PROBLEM TO SOLVE: In the records below, change every "Where should I click to:" to "Which spot should I click to:" and leave everything else the same.

DATASET ROWS:
## Begin

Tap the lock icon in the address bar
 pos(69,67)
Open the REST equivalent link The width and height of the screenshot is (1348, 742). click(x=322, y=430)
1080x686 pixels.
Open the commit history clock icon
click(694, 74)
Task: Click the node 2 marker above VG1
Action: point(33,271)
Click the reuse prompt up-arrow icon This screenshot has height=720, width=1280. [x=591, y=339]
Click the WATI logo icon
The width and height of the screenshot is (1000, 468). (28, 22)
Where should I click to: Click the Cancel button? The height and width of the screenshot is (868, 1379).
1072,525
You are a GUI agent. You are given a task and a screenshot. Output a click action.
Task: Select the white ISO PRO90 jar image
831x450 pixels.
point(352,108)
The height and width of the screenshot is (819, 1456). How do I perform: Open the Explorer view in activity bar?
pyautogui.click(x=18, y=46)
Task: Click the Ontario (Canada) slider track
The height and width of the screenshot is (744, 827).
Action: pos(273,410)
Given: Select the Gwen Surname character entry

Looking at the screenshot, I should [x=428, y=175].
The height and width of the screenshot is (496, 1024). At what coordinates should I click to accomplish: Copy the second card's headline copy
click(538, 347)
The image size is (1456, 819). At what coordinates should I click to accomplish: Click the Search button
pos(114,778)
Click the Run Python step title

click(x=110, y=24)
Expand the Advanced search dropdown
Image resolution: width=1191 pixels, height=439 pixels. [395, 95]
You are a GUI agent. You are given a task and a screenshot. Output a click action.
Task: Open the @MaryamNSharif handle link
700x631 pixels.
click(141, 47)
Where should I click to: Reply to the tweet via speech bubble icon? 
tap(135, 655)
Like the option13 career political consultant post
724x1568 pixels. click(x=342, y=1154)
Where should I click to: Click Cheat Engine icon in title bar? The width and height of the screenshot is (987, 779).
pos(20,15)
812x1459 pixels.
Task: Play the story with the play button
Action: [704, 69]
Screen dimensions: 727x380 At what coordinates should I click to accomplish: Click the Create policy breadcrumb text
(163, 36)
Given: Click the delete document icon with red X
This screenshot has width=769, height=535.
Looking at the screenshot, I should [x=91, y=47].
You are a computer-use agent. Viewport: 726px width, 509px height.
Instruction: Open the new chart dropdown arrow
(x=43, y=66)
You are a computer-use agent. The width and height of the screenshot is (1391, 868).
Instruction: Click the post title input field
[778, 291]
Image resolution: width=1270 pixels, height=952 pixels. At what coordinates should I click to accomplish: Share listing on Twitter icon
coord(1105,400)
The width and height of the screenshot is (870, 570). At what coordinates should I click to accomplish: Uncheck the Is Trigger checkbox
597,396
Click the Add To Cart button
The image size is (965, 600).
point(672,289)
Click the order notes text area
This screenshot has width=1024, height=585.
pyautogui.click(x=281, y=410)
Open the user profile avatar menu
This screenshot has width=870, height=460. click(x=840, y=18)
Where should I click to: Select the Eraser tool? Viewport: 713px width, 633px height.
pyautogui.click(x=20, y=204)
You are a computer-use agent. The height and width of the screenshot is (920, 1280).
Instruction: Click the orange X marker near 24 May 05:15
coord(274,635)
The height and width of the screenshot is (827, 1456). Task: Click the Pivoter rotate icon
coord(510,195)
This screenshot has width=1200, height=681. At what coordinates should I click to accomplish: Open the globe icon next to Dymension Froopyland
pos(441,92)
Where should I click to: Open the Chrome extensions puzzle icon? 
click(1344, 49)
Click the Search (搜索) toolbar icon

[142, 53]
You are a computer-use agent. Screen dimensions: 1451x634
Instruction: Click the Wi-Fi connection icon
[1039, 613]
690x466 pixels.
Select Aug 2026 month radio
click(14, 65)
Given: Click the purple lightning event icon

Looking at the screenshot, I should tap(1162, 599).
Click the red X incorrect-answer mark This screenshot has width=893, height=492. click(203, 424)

## End

RESULT FOR THIS TASK:
Tap the lock icon in the address bar
 pos(69,67)
Open the REST equivalent link The width and height of the screenshot is (1348, 742). click(x=322, y=430)
1080x686 pixels.
Open the commit history clock icon
click(694, 74)
Task: Click the node 2 marker above VG1
Action: point(33,271)
Click the reuse prompt up-arrow icon This screenshot has height=720, width=1280. [x=591, y=339]
Click the WATI logo icon
The width and height of the screenshot is (1000, 468). (28, 22)
Which spot should I click to: Click the Cancel button? The height and width of the screenshot is (868, 1379).
1072,525
You are a GUI agent. You are given a task and a screenshot. Output a click action.
Task: Select the white ISO PRO90 jar image
831x450 pixels.
point(352,108)
The height and width of the screenshot is (819, 1456). How do I perform: Open the Explorer view in activity bar?
pyautogui.click(x=18, y=46)
Task: Click the Ontario (Canada) slider track
The height and width of the screenshot is (744, 827).
Action: pos(273,410)
Given: Select the Gwen Surname character entry

Looking at the screenshot, I should [x=428, y=175].
The height and width of the screenshot is (496, 1024). At what coordinates should I click to accomplish: Copy the second card's headline copy
click(538, 347)
The image size is (1456, 819). At what coordinates should I click to accomplish: Click the Search button
pos(114,778)
Click the Run Python step title

click(x=110, y=24)
Expand the Advanced search dropdown
Image resolution: width=1191 pixels, height=439 pixels. [395, 95]
You are a GUI agent. You are given a task and a screenshot. Output a click action.
Task: Open the @MaryamNSharif handle link
700x631 pixels.
click(141, 47)
Which spot should I click to: Reply to the tweet via speech bubble icon? 
tap(135, 655)
Like the option13 career political consultant post
724x1568 pixels. click(x=342, y=1154)
Which spot should I click to: Click Cheat Engine icon in title bar? The width and height of the screenshot is (987, 779).
pos(20,15)
812x1459 pixels.
Task: Play the story with the play button
Action: [704, 69]
Screen dimensions: 727x380 At what coordinates should I click to accomplish: Click the Create policy breadcrumb text
(163, 36)
Given: Click the delete document icon with red X
This screenshot has width=769, height=535.
Looking at the screenshot, I should [x=91, y=47].
You are a computer-use agent. Viewport: 726px width, 509px height.
Instruction: Open the new chart dropdown arrow
(x=43, y=66)
You are a computer-use agent. The width and height of the screenshot is (1391, 868).
Instruction: Click the post title input field
[778, 291]
Image resolution: width=1270 pixels, height=952 pixels. At what coordinates should I click to accomplish: Share listing on Twitter icon
coord(1105,400)
The width and height of the screenshot is (870, 570). At what coordinates should I click to accomplish: Uncheck the Is Trigger checkbox
597,396
Click the Add To Cart button
The image size is (965, 600).
point(672,289)
Click the order notes text area
This screenshot has width=1024, height=585.
pyautogui.click(x=281, y=410)
Open the user profile avatar menu
This screenshot has width=870, height=460. click(x=840, y=18)
Which spot should I click to: Select the Eraser tool? Viewport: 713px width, 633px height.
pyautogui.click(x=20, y=204)
You are a computer-use agent. The height and width of the screenshot is (920, 1280).
Instruction: Click the orange X marker near 24 May 05:15
coord(274,635)
The height and width of the screenshot is (827, 1456). Task: Click the Pivoter rotate icon
coord(510,195)
This screenshot has width=1200, height=681. At what coordinates should I click to accomplish: Open the globe icon next to Dymension Froopyland
pos(441,92)
Which spot should I click to: Open the Chrome extensions puzzle icon? 
click(1344, 49)
Click the Search (搜索) toolbar icon

[142, 53]
You are a computer-use agent. Screen dimensions: 1451x634
Instruction: Click the Wi-Fi connection icon
[1039, 613]
690x466 pixels.
Select Aug 2026 month radio
click(14, 65)
Given: Click the purple lightning event icon

Looking at the screenshot, I should tap(1162, 599).
Click the red X incorrect-answer mark This screenshot has width=893, height=492. click(203, 424)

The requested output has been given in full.